Investor’s Rights Agreement

In connection with the Debt Conversion Agreement, the Company and Hanmi entered into a Second Amended and Restated Investor’s Rights Agreement (the "Investor Rights Agreement"), which amends and restates the Amended and Restated Investor’s Rights Agreement entered by the parties on January 25, 2024. The Investor Rights Agreement provides, among other things, that Hanmi shall benefit from Rule 144 of the U.S. Securities Act of 1933, as amended ("Rule 144"), such as receiving from the Company a written statement that it has complied with the requirements of Rule 144 and other such information that may be reasonably requested by Hanmi so that it may sell its securities pursuant to Rule 144 without registration. So long as Hanmi owns at least 10% of the Company’s issued and outstanding common shares, Hanmi will have the right to designate for employment one or more individuals that are legally able to work in the United States or Canada (each, an "Hanmi Nominee") to a position or positions within the Company in applicable areas based on each Hanmi Nominee’s skills, education and experience. The parties agreed that the Hanmi Nominee shall be subject to the Company’s usual employment rules, practices, policies, evaluation procedures, as amended from time to time and the Company shall retain the right, in its sole discretion, to terminate such Hanmi Nominee’s appointment with the Company for violations of the Company’s employment rules, practices, policies and procedures. The parties also agreed that the Hanmi Nominee shall be entitled to salary, bonus, vacation, incentive payments and bonuses, expenses, allowances and any applicable benefits in amounts and to the extent consistent with employees of the Company serving or having recently served in a similar capacity with the Company with such amounts to be reimbursed to the Company by Hanmi. In the event that a visa or other permit is required to be obtained to permit the Hanmi Nominee to work in the United States or Canada the parties agreed that the Company would use its commercially reasonable efforts to assist the Hanmi Nominee with obtaining such visa or permit. The parties agreed that upon the nomination of the Hanmi Nominee that the parties would enter into a separate service agreement to outline the specific terms and conditions of the Hanmi Nominee’s appointment.
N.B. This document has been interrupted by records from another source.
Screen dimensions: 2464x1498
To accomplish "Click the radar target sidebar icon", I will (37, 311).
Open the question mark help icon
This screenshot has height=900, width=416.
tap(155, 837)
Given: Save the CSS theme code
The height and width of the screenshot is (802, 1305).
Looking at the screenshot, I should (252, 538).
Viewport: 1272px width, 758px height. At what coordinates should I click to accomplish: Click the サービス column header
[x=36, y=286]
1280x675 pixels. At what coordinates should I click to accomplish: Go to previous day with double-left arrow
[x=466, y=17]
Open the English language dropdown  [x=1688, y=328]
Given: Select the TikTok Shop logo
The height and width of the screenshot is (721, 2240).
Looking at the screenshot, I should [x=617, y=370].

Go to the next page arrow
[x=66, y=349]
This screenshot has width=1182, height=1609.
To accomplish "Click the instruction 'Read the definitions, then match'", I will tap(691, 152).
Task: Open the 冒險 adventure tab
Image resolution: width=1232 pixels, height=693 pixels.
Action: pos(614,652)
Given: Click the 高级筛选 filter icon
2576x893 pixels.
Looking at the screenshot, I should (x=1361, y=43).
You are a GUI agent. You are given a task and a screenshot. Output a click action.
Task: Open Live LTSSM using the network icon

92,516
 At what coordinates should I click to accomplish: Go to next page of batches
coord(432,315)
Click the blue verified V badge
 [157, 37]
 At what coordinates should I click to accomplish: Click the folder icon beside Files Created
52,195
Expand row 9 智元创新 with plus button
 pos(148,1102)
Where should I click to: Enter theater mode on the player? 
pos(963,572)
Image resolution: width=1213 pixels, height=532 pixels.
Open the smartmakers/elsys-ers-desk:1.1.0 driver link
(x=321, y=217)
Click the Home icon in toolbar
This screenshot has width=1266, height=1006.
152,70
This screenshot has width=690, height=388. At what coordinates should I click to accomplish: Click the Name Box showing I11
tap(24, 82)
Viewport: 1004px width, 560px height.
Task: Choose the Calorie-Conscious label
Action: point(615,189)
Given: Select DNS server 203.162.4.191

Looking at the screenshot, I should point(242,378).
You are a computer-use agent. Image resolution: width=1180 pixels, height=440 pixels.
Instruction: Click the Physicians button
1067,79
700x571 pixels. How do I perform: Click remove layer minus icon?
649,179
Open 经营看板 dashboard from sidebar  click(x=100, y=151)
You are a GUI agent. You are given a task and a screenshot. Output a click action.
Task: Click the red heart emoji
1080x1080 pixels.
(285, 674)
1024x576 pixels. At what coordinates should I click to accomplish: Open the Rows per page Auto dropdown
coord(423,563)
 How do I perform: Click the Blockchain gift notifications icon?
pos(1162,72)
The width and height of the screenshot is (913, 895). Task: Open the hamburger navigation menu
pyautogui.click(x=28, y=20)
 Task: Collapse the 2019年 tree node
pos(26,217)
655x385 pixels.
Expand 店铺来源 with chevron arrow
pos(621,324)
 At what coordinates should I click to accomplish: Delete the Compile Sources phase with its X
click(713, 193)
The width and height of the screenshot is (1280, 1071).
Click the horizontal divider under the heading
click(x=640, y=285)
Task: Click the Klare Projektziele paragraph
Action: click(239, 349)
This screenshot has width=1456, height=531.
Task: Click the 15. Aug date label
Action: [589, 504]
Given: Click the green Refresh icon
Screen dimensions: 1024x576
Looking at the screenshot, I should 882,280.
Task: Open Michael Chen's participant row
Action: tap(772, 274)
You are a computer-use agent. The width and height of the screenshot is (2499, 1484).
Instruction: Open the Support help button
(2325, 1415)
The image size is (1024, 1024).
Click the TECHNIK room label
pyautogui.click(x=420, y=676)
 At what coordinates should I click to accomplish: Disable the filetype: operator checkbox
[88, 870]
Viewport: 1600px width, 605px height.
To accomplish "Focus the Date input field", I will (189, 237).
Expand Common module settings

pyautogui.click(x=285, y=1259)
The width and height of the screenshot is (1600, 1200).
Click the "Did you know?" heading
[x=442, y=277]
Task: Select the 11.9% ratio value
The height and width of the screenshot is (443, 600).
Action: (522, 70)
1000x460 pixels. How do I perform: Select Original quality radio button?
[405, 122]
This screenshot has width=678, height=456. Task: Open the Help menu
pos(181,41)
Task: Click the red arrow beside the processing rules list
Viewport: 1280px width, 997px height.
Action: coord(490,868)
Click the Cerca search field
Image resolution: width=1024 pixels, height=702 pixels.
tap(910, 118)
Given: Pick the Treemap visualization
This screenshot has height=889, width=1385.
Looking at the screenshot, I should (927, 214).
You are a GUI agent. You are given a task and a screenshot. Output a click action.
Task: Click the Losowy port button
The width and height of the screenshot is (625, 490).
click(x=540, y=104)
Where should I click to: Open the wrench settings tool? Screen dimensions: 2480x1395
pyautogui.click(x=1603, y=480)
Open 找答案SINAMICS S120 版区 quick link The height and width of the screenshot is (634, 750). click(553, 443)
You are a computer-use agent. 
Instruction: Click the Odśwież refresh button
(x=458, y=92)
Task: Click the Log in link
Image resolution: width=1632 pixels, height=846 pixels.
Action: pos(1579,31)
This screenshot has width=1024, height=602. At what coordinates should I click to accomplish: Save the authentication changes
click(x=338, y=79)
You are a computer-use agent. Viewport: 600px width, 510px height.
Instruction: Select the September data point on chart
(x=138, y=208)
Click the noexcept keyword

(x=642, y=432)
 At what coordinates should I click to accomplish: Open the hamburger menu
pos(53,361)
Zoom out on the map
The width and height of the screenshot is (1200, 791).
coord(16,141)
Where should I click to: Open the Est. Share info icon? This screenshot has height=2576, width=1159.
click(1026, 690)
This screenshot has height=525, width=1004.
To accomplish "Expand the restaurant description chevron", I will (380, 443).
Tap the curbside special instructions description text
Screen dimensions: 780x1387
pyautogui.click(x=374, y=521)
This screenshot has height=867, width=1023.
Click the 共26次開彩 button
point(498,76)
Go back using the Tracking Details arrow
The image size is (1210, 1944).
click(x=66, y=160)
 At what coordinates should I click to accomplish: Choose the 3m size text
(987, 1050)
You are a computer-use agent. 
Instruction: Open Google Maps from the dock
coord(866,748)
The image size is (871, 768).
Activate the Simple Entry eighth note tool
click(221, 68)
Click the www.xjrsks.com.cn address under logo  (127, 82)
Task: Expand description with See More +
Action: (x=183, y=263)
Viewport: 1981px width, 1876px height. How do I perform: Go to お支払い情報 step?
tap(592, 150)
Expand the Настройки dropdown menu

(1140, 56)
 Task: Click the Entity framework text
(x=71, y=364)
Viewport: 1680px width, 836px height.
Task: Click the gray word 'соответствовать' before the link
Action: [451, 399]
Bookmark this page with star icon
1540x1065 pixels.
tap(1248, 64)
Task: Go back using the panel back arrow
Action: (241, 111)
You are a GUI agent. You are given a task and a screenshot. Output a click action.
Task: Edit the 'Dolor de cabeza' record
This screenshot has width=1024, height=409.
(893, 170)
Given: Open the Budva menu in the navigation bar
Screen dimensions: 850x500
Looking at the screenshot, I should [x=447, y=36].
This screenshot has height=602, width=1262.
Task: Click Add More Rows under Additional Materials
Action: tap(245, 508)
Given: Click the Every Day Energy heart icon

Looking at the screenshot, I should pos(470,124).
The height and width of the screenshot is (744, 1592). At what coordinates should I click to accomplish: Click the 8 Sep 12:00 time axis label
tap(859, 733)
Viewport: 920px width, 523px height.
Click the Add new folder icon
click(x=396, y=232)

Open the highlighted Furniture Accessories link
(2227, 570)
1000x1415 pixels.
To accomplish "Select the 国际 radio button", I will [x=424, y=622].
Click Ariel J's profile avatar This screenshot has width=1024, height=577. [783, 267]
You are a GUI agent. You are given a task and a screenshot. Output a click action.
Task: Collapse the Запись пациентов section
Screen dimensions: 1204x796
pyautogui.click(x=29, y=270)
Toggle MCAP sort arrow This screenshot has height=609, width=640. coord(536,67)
The Investor Rights Agreement also provides for customary demand and piggyback registration rights to Hanmi. Among other things, Hanmi is entitled to four (4) demand registrations where Hanmi can require the Company to register on a registration statement the common shares it has received in prior issuances, including pursuant to the Debt Conversion Agreement, and common shares issuable upon the exercise of the warrants under which Hanmi is entitled to purchase up to an additional 77,972 common shares. Hanmi was also granted piggyback registration rights where if the Company proposes to file a registration statement, Hanmi, at the Company’s own cost and expense can have such common shares included on that registration statement on the same term and conditions as any similar securities of the Company. Further, upon Hanmi’s request, the Company must provide inspection rights for Hanmi to access the Company’s books and records, and to the Company’s management to the extent that such access to management does not materially interfere with the operations of the Company.

The foregoing is only a summary of the Debt Conversion Agreement and Investor’s Rights Agreement, and does not purport to be complete descriptions. The summaries of the Debt Conversion Agreement and Investor’s Rights Agreement are qualified in their entirety by reference to the Debt Conversion Agreement and Investor’s Rights Agreement, which are attached hereto as Exhibit 10.1 and Exhibit 10.2 respectively, and are incorporated herein by reference.